# GOAL OF THE EXERCISE
Restate, in full and unchanged, the entries that follow, but not their pictures.
==== EXERCISE MATERIAL
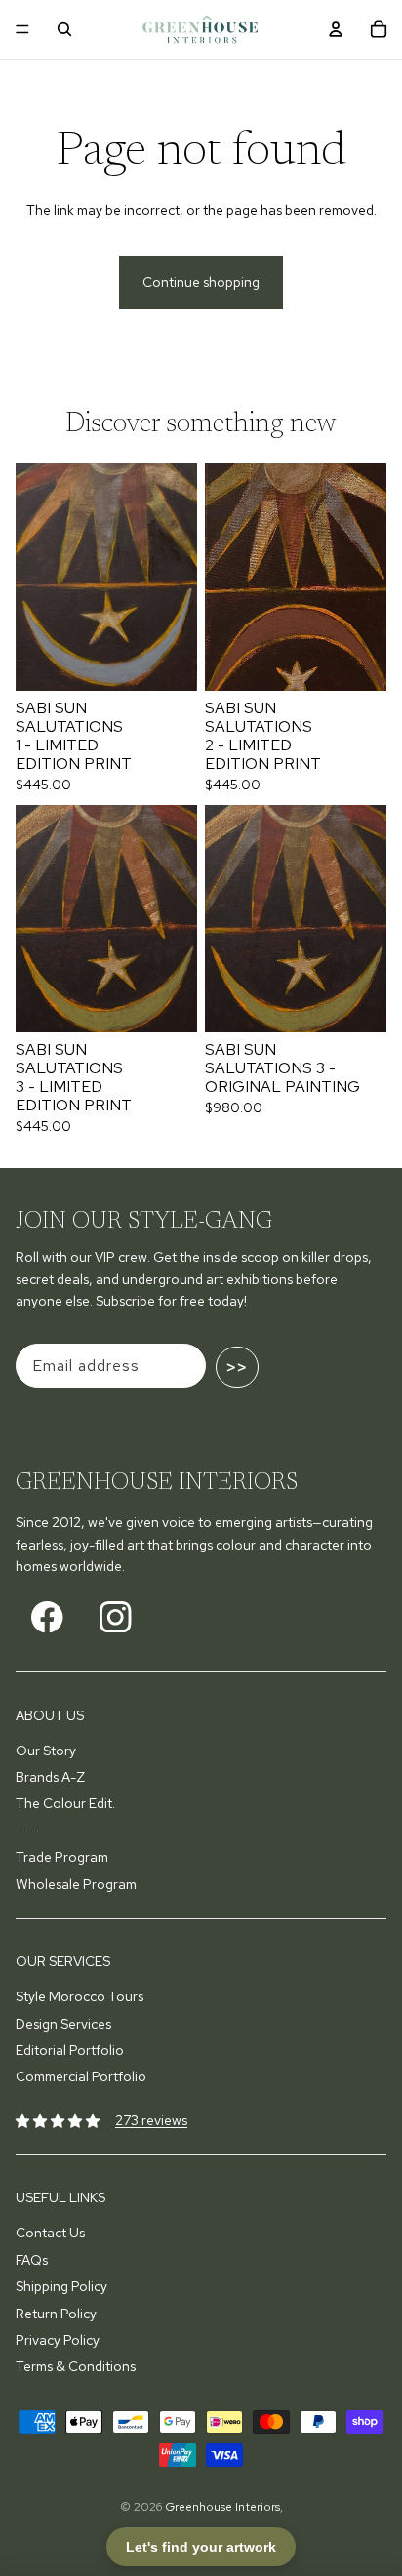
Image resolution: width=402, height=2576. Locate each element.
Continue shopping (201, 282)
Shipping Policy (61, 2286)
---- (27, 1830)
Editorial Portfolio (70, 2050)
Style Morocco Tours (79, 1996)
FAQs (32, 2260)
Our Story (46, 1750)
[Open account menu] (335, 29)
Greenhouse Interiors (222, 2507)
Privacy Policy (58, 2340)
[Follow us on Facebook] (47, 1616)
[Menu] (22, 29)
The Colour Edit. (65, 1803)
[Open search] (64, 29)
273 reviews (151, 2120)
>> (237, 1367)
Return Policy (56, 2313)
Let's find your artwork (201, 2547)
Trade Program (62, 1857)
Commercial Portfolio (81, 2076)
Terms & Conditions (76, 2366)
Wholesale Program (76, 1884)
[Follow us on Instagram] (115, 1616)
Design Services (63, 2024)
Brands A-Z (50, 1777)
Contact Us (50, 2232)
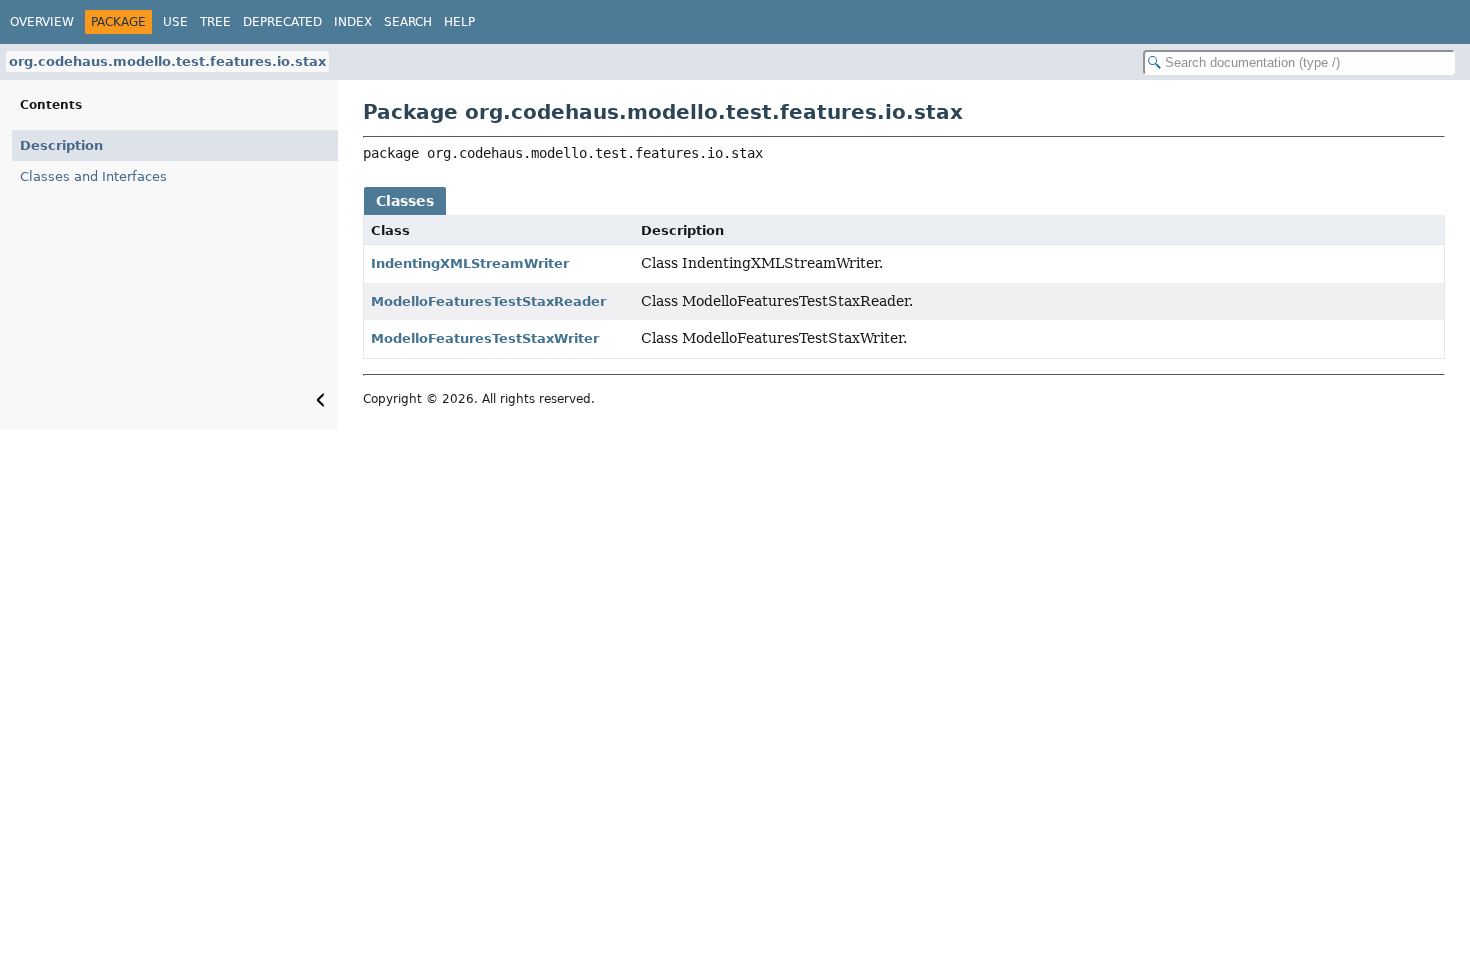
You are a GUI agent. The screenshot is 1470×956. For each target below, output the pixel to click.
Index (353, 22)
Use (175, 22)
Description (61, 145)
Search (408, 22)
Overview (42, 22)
========
# WRITTEN SOLUTION
Image resolution: width=402, height=2576. Locate each element.
Continue shopping (201, 282)
Shipping Policy (61, 2286)
---- (27, 1830)
Editorial Portfolio (70, 2050)
Style Morocco Tours (79, 1996)
FAQs (32, 2260)
Our Story (46, 1750)
[Open account menu] (335, 29)
Greenhouse Interiors (222, 2507)
Privacy Policy (58, 2340)
[Follow us on Facebook] (47, 1616)
[Menu] (22, 29)
The Colour Edit. (65, 1803)
[Open search] (64, 29)
273 reviews (151, 2120)
>> (237, 1367)
Return Policy (56, 2313)
Let's find your artwork (201, 2547)
Trade Program (62, 1857)
Commercial Portfolio (81, 2076)
Terms & Conditions (76, 2366)
Wholesale Program (76, 1884)
[Follow us on Instagram] (115, 1616)
Design Services (63, 2024)
Brands A-Z (50, 1777)
Contact Us (50, 2232)
You are a GUI agent. The screenshot is 1470×956. For each target below, output the pixel to click.
Index (353, 22)
Use (175, 22)
Description (61, 145)
Search (408, 22)
Overview (42, 22)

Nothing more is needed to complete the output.